→ **任务要求**
从含有"Viewport: 1345px width, 802px"的那一行开始，一直到条目最后一行，把这些行改写成 JSON 字符串列表，每行对应一个字符串，空行不要放进去。

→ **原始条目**

━━━━━━

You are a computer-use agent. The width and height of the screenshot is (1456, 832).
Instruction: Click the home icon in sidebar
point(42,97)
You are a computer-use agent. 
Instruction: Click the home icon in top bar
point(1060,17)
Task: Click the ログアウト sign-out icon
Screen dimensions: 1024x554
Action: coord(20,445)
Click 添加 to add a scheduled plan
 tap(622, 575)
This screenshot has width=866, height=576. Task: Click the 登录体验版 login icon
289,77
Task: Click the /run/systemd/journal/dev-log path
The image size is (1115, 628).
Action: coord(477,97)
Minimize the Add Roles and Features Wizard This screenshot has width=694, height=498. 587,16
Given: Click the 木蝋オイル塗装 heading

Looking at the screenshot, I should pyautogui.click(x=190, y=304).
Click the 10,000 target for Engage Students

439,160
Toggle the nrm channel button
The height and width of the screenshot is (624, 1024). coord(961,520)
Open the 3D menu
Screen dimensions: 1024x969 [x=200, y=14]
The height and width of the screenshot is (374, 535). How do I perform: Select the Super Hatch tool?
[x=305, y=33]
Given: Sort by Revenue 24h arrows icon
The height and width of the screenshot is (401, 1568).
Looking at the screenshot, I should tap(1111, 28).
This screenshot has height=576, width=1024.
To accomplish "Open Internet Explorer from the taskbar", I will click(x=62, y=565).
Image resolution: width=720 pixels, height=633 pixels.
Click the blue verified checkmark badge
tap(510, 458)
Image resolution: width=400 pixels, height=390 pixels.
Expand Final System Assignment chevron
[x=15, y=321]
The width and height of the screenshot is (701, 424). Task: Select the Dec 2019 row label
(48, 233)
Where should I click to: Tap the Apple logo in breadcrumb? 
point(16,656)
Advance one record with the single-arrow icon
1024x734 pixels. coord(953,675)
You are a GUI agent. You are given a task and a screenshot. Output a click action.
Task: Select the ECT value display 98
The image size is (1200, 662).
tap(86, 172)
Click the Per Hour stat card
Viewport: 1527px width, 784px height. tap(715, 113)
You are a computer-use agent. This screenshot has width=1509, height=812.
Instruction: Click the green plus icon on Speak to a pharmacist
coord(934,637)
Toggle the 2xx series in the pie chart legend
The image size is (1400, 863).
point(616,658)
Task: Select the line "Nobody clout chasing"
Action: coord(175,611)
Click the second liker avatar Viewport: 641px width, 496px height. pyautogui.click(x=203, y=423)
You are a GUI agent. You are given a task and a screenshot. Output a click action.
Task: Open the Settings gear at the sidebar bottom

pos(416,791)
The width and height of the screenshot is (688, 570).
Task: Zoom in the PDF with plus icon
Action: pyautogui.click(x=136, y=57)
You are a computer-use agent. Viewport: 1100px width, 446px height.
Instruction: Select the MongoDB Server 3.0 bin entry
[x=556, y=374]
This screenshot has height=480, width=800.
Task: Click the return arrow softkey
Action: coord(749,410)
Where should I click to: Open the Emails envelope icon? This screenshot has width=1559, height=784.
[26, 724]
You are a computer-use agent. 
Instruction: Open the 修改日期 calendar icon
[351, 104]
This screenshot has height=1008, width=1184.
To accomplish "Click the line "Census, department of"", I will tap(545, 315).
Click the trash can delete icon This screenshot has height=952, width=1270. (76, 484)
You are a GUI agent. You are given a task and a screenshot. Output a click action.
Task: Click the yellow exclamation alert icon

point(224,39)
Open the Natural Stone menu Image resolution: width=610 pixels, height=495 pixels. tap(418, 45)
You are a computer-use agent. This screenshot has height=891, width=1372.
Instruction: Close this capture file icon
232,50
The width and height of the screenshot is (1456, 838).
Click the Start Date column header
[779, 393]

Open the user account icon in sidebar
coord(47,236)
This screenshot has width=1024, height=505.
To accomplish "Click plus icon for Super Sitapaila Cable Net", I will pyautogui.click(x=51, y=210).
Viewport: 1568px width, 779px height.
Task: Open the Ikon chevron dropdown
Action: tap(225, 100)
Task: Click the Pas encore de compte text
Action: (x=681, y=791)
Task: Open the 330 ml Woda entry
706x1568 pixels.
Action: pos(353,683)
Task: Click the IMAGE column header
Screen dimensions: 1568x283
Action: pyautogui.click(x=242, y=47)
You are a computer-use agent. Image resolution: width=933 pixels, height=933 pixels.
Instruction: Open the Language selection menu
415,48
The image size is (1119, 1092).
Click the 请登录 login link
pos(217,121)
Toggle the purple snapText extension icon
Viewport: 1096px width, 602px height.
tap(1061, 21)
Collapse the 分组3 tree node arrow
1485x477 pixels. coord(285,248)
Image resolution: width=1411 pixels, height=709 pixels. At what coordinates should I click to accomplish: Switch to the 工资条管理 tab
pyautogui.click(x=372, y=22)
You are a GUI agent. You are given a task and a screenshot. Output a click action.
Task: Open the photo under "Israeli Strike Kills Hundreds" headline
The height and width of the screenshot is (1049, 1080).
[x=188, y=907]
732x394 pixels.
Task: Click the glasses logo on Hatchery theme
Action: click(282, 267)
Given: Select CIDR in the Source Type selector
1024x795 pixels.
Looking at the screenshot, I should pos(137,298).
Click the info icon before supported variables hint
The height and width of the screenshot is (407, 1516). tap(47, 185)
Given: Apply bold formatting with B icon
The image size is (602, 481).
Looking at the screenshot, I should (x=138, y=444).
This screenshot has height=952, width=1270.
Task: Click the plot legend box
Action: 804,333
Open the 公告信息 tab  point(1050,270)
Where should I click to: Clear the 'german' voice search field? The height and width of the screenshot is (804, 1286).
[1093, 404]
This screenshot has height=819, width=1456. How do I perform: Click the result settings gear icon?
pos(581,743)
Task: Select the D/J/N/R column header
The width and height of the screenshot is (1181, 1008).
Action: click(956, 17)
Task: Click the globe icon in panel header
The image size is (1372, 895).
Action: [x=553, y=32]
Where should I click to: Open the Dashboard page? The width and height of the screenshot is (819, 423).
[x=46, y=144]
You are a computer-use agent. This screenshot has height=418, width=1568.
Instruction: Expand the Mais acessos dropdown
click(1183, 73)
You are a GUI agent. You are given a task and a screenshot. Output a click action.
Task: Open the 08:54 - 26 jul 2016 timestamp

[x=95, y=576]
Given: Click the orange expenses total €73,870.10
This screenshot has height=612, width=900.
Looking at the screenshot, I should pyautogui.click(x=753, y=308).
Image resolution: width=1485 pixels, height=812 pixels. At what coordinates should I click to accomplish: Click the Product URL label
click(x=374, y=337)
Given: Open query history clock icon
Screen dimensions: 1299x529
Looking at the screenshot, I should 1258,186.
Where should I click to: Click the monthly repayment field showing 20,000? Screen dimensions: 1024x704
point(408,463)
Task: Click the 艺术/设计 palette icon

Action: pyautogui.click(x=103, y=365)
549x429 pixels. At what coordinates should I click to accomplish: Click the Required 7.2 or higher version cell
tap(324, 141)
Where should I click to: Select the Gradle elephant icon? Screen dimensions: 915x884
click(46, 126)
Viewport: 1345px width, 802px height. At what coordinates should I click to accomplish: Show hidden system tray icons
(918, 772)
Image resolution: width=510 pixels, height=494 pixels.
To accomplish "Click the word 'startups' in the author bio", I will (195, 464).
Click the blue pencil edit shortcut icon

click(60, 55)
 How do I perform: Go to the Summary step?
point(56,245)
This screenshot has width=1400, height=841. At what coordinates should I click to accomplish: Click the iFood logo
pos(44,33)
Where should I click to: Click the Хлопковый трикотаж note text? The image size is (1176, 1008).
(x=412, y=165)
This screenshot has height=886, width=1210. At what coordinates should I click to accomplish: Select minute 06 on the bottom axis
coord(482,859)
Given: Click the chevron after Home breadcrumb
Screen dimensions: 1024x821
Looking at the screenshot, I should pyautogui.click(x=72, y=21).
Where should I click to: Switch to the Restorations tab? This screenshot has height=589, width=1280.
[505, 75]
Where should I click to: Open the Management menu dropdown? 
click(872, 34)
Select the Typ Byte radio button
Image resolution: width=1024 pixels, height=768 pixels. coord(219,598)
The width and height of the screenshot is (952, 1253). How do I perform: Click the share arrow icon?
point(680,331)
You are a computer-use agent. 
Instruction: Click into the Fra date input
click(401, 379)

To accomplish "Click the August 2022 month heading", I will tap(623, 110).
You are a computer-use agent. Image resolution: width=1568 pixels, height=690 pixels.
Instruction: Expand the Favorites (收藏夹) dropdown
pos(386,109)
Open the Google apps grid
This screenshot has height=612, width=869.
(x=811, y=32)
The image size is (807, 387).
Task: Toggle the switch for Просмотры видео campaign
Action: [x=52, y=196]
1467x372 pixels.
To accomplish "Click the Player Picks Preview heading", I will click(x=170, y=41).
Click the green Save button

━━━━━━

→ **任务解答**
[
  "Viewport: 1345px width, 802px height. At what coordinates should I click to accomplish: Show hidden system tray icons",
  "(918, 772)",
  "Image resolution: width=510 pixels, height=494 pixels.",
  "To accomplish \"Click the word 'startups' in the author bio\", I will (195, 464).",
  "Click the blue pencil edit shortcut icon",
  "click(60, 55)",
  " How do I perform: Go to the Summary step?",
  "point(56,245)",
  "This screenshot has width=1400, height=841. At what coordinates should I click to accomplish: Click the iFood logo",
  "pos(44,33)",
  "Where should I click to: Click the Хлопковый трикотаж note text? The image size is (1176, 1008).",
  "(x=412, y=165)",
  "This screenshot has height=886, width=1210. At what coordinates should I click to accomplish: Select minute 06 on the bottom axis",
  "coord(482,859)",
  "Given: Click the chevron after Home breadcrumb",
  "Screen dimensions: 1024x821",
  "Looking at the screenshot, I should pyautogui.click(x=72, y=21).",
  "Where should I click to: Switch to the Restorations tab? This screenshot has height=589, width=1280.",
  "[505, 75]",
  "Where should I click to: Open the Management menu dropdown? ",
  "click(872, 34)",
  "Select the Typ Byte radio button",
  "Image resolution: width=1024 pixels, height=768 pixels. coord(219,598)",
  "The width and height of the screenshot is (952, 1253). How do I perform: Click the share arrow icon?",
  "point(680,331)",
  "You are a computer-use agent. ",
  "Instruction: Click into the Fra date input",
  "click(401, 379)",
  "To accomplish \"Click the August 2022 month heading\", I will tap(623, 110).",
  "You are a computer-use agent. Image resolution: width=1568 pixels, height=690 pixels.",
  "Instruction: Expand the Favorites (收藏夹) dropdown",
  "pos(386,109)",
  "Open the Google apps grid",
  "This screenshot has height=612, width=869.",
  "(x=811, y=32)",
  "The image size is (807, 387).",
  "Task: Toggle the switch for Просмотры видео campaign",
  "Action: [x=52, y=196]",
  "1467x372 pixels.",
  "To accomplish \"Click the Player Picks Preview heading\", I will click(x=170, y=41).",
  "Click the green Save button"
]